Answer on Other Chemistry Question for somnath chatterjee
2)how many gms of a dibasic acid (mol wt 200) should be present in 100ml of its aqueous solution to give 0.1(N) strength?
1 L of 0.5 M HCl solution contain n(HCl) = c(HCl)*V(1 M HCl solution) = 1 L * 0.5 M = 0.5 mol of HCl.
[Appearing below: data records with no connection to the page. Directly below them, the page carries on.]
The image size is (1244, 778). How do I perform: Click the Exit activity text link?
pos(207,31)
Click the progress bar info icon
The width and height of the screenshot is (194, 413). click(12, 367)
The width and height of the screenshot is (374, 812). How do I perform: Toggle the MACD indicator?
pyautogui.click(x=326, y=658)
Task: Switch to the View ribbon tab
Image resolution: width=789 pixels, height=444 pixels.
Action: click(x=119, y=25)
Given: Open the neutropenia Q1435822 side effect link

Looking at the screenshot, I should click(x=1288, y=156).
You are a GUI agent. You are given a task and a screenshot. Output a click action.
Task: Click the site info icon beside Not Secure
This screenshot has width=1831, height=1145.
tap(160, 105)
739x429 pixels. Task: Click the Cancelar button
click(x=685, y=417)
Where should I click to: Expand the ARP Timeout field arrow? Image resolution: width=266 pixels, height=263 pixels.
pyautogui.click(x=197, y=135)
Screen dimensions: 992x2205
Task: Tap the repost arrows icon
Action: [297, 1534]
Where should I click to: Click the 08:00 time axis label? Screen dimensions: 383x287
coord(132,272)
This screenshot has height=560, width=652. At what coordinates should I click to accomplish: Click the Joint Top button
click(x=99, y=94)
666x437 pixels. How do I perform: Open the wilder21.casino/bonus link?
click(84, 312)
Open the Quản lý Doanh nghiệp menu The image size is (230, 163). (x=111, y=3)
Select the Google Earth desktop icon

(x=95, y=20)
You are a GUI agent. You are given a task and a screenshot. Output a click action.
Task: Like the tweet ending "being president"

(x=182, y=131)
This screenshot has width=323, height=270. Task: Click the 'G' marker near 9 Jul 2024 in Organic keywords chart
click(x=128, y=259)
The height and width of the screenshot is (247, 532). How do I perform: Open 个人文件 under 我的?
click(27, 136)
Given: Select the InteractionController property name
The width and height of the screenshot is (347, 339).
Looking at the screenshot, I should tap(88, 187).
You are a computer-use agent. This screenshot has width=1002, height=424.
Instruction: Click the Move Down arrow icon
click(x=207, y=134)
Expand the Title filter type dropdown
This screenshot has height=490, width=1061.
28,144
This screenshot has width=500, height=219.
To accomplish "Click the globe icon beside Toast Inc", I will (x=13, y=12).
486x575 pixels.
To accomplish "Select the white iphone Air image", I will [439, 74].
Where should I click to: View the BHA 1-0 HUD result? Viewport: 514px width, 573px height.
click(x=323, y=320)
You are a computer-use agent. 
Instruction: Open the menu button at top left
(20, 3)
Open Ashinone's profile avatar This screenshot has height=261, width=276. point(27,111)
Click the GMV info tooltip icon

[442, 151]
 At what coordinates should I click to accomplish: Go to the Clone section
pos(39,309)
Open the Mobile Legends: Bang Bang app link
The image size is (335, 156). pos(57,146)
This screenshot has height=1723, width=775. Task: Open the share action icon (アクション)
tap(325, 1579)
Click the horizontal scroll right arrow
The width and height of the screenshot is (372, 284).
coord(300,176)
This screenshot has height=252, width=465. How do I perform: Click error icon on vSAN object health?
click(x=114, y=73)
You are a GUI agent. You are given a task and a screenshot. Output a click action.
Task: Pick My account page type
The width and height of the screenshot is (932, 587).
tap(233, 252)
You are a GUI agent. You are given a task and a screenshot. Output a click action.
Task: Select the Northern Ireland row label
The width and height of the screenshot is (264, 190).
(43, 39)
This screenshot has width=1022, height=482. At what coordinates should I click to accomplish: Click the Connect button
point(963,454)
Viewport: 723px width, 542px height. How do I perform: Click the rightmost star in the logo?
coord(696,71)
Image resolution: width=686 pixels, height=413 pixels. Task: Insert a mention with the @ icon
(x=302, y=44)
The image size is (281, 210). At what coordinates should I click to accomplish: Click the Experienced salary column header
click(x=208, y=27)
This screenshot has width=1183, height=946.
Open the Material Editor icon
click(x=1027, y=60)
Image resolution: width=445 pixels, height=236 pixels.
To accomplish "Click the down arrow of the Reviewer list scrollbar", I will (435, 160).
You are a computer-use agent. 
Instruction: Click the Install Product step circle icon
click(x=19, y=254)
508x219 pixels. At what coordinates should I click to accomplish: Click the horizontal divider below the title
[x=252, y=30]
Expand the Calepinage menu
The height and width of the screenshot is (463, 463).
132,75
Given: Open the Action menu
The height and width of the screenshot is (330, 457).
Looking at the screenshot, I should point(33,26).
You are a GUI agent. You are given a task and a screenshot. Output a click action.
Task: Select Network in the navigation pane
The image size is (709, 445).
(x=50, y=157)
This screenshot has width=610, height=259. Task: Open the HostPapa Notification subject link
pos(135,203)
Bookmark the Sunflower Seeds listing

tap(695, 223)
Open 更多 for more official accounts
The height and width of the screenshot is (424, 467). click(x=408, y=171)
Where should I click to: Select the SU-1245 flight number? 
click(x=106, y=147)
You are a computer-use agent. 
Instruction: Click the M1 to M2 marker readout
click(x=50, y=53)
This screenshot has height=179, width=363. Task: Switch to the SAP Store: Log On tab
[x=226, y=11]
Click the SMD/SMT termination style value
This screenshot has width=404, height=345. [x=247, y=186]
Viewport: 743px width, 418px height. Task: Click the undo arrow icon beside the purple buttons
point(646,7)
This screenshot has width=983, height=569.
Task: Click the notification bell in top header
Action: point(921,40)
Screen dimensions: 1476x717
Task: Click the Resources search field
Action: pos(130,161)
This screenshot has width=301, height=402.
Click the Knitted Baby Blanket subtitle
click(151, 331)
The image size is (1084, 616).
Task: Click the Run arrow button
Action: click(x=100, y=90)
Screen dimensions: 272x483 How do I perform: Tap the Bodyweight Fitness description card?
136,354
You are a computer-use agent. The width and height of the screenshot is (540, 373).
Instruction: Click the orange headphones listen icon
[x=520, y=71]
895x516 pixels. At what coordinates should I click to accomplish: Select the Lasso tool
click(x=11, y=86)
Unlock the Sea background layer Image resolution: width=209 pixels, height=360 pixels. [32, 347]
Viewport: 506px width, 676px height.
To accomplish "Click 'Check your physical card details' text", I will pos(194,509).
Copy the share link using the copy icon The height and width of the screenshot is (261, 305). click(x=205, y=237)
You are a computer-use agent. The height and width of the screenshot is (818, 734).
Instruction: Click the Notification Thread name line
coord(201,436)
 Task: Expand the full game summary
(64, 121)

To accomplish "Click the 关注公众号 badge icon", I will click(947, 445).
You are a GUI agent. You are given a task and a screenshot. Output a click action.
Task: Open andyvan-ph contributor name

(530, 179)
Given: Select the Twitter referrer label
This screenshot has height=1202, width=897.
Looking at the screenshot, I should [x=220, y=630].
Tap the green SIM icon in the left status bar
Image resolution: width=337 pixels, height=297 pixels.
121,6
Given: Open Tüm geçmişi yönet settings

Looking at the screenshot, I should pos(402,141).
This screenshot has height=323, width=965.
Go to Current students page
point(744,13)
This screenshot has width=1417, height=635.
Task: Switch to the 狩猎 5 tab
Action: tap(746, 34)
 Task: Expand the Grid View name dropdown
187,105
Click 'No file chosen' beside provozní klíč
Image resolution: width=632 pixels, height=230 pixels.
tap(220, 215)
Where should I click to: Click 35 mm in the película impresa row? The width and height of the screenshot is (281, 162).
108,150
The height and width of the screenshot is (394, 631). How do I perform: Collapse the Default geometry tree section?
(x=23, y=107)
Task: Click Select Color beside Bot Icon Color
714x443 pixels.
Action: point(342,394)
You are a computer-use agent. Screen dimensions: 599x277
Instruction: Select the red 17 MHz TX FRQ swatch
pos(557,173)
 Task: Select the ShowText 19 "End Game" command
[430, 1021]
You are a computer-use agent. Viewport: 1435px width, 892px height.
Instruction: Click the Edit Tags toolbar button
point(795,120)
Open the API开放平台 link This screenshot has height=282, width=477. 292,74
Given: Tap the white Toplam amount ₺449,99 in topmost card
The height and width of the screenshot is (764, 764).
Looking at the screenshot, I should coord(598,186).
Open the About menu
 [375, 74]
The volume of 6 M HCl solution needed to prepare the 1 M HCl solution is
V(6 M HCl solution) = n(HCl)*c(HCl) = 0.5 mol / 6 M = 0.083 L = 83 mL
The molar mass of the acid is 200 g/mol
The volume of the acid solution is 0.1 L
The normality of the acid solution is 0.1 N
The normality of a solution is the molar concentration divided by an equivalence factor: N(acid) = c(acid) / f(eq), c(acid) = N(acid) * f(eq)
The equivalence factor of a diprotic acid is 0.5.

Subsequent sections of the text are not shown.